The dearth of on-street parking downtown creates safety threats almost exclusively risked by renters — who, as noted earlier, already grapple with daily anxieties caused by Portland’s aggressive parking enforcement.
“We’re always worried and doing the car shuffle,” Margaret said. “What day is it? And how long have we been there? That’s on top of everything else we’re dealing with. … We work in our industries fifty to seventy hours a week. It seems like a huge hassle to just get home at the end of a shift.”
“Sometimes I’ll have to park really far from the house,” Margaret continued, and her husband “will come to meet me and walk me home … or I’ll call him and talk to him all the way to my house.”
Chef Patrick, whose wife also works in a Portland restaurant, said attacks in recent years on female pedestrians in the West End have caused them to dread her long walks home from parking spot to apartment.
“Especially that time of night and somebody coming back from the restaurant business,” he said. “People can definitely, like, pinpoint somebody who’s doing that [and know] they probably have cash on them.” He said it’s not uncommon for his wife to drive around their neighborhood for 45 minutes trying to find a parking spot within a safe distance from home — a task made doubly difficult every night the alternate-side rules are in effect to accommodate the street sweepers that rarely sweep anyway.
“It’s infuriating,” Patrick said, recalling that when he lived on a one-way street near Maine Medical Center years ago, people routinely blocked the driveway, but “nobody ever got tickets on that street because they were hospital employees.”
“So here I am, now off of that street, dealing with the fact that I’m being chased after, like constantly,” Patrick added. “They’re just like following my car around. It’s almost like they recognize people’s cars, too, because they will find us in certain spots in certain places during certain times, pinpoint and get us.” (Patrick is among the locals who’ve made the fateful mistake of downloading Passport, which explains the meter readers’ newfound omniscience.)

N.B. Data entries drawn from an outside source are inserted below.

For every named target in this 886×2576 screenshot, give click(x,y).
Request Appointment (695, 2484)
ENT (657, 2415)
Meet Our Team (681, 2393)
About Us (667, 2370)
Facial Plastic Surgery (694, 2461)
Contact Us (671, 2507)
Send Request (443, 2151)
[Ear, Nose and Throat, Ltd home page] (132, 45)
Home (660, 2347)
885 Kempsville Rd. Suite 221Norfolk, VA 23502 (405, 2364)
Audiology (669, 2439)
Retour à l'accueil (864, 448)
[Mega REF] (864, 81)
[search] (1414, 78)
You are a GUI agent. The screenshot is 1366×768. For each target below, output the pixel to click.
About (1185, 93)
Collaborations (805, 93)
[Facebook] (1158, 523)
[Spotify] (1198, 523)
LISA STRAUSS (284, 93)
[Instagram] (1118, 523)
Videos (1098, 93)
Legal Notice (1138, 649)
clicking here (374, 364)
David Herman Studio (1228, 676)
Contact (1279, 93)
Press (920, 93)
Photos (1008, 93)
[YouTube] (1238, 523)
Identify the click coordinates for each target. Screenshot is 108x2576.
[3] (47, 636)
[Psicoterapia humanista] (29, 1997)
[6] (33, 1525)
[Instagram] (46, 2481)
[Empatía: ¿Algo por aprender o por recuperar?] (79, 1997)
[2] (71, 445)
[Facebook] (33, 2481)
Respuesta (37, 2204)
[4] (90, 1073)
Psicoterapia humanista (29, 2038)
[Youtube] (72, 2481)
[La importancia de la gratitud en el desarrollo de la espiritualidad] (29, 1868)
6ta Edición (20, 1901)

“I’ve paid so much in parking tickets,” Patrick added. “I’ve lived in Portland for the past seven years, and it’s the highest expense that I’ve had here so far — outside of paying rent.”
Dean told me that on March 15, during an interview at LFK, the nightspot in Longfellow Square where he cooks. He’d been ticketed 10 days prior but was awaiting his new stickers, which will now give him only about nine months of freedom from this harassment.
Late afternoon on Friday, March 22, shortly before this story went to press, Dean texted me a photo: another parking ticket for expired registration. The state’s stickers still hadn’t arrived in the mail, and the first ticket for expired tags hadn’t yet been paid. Having plucked this second ticket from the wiper, Dean and his wife were now vulnerable to a third citation for “expired” registration while their car was parked on the street for the weekend — which both were working, in a freak spring snowstorm, leaving little time to mount an appeal.
A third ticket could have grave consequences. By the time City Hall reopened for another working day, they’d be bootable again.